Wednesday, November 17, 2021

The Old First Church Windows in the Lantern


The windows in the lantern of the Old First Church in Bennington, VT, are pretend,  a frame with black paint in between the  muntins. 

This part of the church steeple has a small trap door, 14 ft above the platform, not an easy access. The post which supports the weather vane is in its middle. Repairing broken windows would require scaffolding.

 

 

 


 

 

 

Look up. Does it matter? Would the effect be different with glass? 

 

 

 

 

 

In the 1980's, the church steeple was repaired. In order to replace the rotted frame the lantern was removed. It sat in front of the church for several months. The photograph shows the lantern, suspended from a crane's hook, being lowered onto a base.




 

 Charles Dewey, a local historian and skilled joiner, created  a wood replica of the false windows' layout for the painters. On it he wrote: "SAVE" and  "template for steeple lantern false windows, 1984 restoration". The template is 33" wide x 72" tall.

This pattern is big enough and simple enough to be a clear, final statement at the very top of the steeple, complimenting the 6 columns, their corbels and capitals, and the lantern's curved dome. 

 

What was the geometry?

 The first diagrams are the pattern used for all the windows in the church*.  The circles are laid out on a line. Every time a circles cross the line it makes 2 points which can define a new circle - one on either side here.  

The next circle crosses the original circle at 2 points,  making a vertical line, bisecting a shape with 2 curved sides - a 'vesica piscis' (Latin for 'fish bladder') and give a new point where the new line cross the center line. The new point can become the center for a new circle.

 

The 2nd floor arched windows and the Palladian windows of the church use half of this pattern for their muntins.

 

 

If the whole circle is used it looks like this.
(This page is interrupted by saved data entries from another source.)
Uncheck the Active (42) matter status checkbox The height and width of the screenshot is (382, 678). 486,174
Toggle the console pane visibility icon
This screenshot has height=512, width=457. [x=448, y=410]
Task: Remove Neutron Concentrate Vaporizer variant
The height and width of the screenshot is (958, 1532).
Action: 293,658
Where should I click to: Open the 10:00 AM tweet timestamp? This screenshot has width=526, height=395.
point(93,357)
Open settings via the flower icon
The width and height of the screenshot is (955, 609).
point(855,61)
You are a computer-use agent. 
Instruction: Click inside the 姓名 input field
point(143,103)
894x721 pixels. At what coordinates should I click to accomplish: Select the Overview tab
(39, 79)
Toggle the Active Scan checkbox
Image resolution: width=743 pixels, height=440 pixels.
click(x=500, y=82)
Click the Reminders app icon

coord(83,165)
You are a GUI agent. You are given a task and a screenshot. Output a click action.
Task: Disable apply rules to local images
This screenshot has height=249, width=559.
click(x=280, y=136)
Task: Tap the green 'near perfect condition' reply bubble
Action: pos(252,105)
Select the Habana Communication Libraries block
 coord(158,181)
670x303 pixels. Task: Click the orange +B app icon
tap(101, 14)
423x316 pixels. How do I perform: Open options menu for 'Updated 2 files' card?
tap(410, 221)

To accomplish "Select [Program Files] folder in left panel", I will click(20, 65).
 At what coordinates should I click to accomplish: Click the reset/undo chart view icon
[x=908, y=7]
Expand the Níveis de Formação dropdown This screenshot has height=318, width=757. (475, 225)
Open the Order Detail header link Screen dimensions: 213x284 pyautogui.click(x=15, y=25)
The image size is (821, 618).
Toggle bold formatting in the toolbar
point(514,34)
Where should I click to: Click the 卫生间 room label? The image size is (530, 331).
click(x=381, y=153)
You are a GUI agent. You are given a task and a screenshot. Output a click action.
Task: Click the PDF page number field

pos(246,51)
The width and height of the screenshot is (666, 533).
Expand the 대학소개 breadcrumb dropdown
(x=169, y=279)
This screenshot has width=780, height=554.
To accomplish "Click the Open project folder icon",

Here is the center half of the pattern. This is the shape of the 6 faux windows.

 

 

 

 

Note that in the diagram above the red arcs cross the underlying circles twice, at the top and bottom. Given 2 points a straight line can be drawn, crossing  the center line, giving a new center for a circle - or here for arcs which outline 4  smaller vesicae piscis.



 

 

The curves at the bottom and the top of the window frame come from the geometry of the church design, As seen here the chains of circles which govern the plans and elevations of the church are both horizontal and vertical.


 .


 

 

Here are the horizontal circles in my first diagram above turned vertically.




 

 

 

 

 The vertical series laid over the horizontal series of circles with the interior muntin pattern shown.



 

 

4 points marked where the horizontal circles cross, allowing connecting lines to be drawn - light dashed vertical lines which mark the edges of the muntins. The points above mark where the vertical circles cross.


 

 

 

Extend the vertical lines and the horizontal lines so they cross.  The points where they cross are the centers for the circles whose circumferences edge the lantern's vesica piscis faux window.

I have not extended the vertical circles nor drawn the lines for the bottom of the window. It is identical to this pattern. 


 

 

 

Those circles, added here in red, form the lower and upper muntins.

If fully drawn and continued they would add  horizontal chains of circles above and below the original center chain and intersecting that chain.




These patterns were difficult to draw accurately by hand at a small scale.  I plan to lay them out again, full scale, on a framing floor to see how easily they come together.

*Links to those blog posts will be added to this post.